[Data entries]

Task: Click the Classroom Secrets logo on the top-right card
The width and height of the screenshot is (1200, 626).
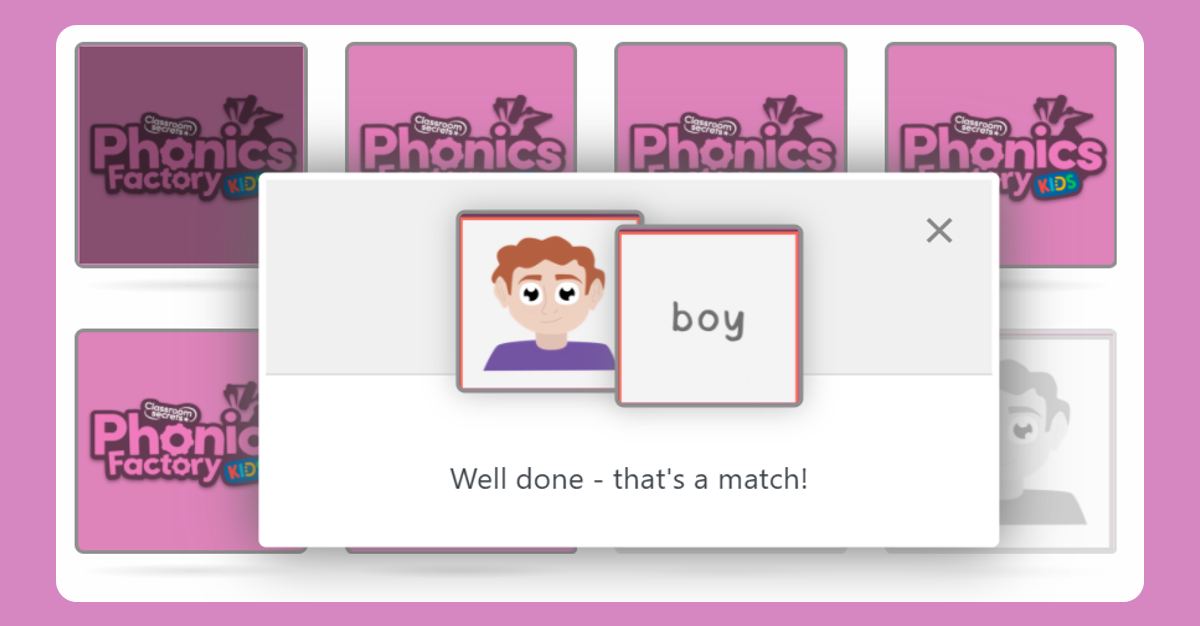Action: click(978, 123)
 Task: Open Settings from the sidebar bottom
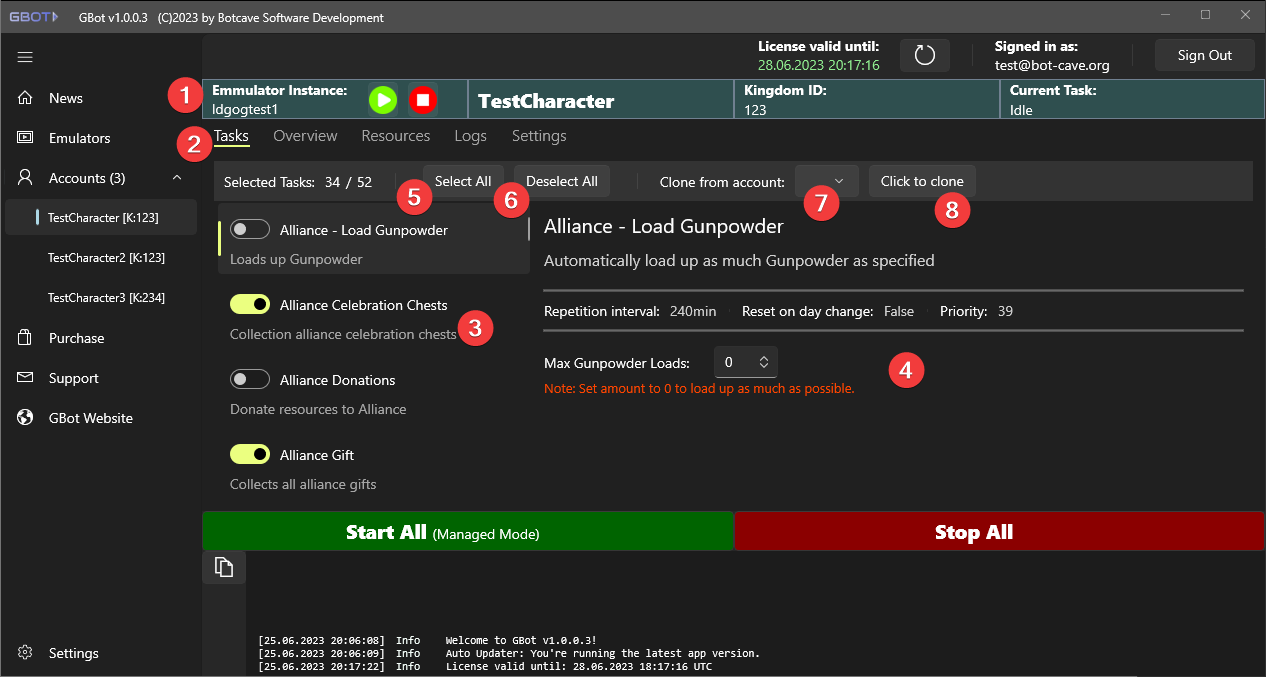pyautogui.click(x=73, y=653)
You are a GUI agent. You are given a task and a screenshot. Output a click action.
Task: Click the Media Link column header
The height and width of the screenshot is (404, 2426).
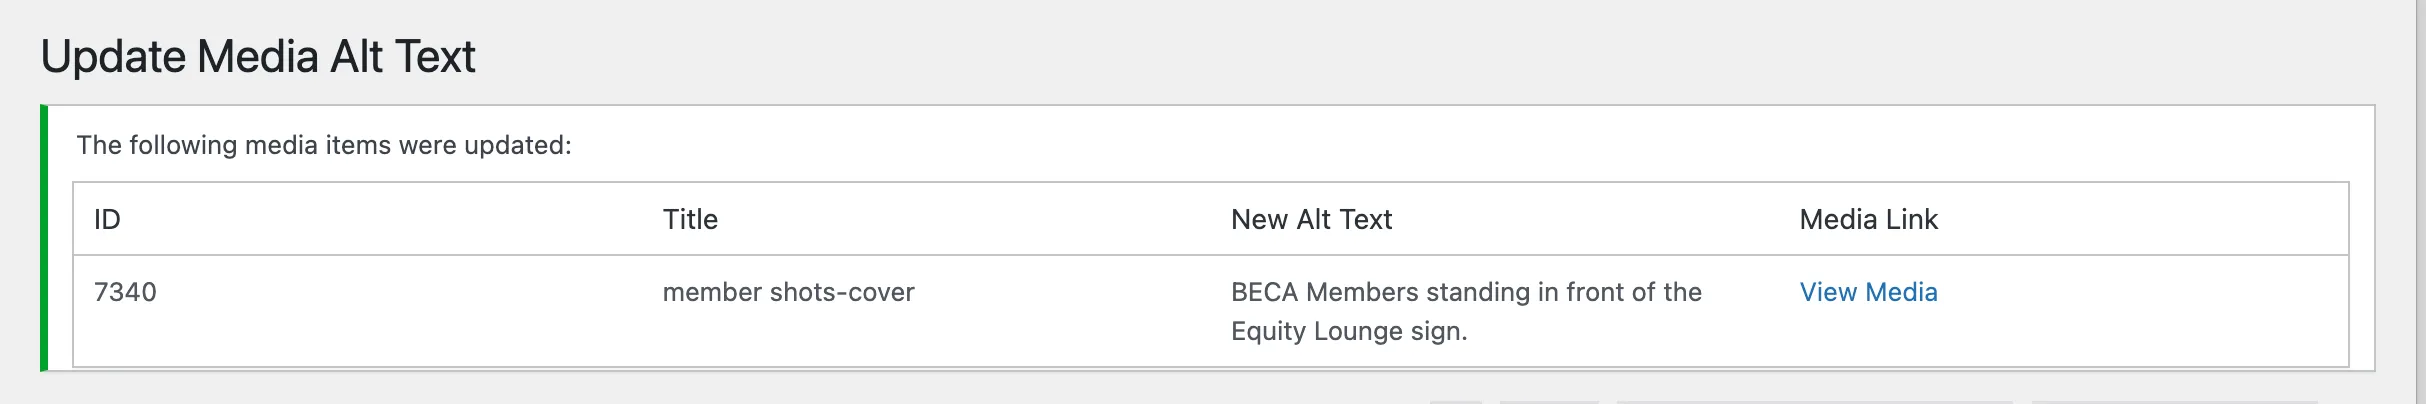(1868, 220)
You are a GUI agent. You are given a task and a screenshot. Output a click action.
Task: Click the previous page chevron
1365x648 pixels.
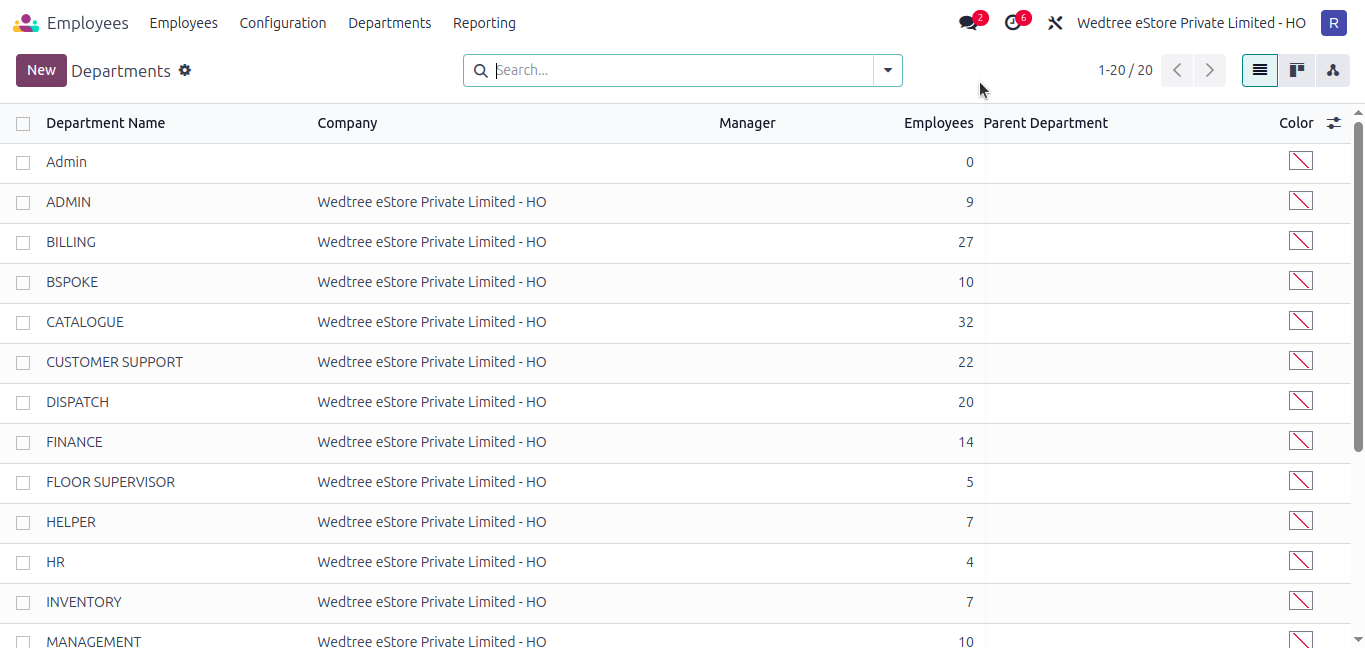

- What is being asked: Every line from the one containing "The height and" through the end of the entries above is to be copied exactly; pictures are to be left out.

- Solution for this problem:
The height and width of the screenshot is (404, 2426).
(1868, 220)
You are a GUI agent. You are given a task and a screenshot. Output a click action.
Task: Click the previous page chevron
1365x648 pixels.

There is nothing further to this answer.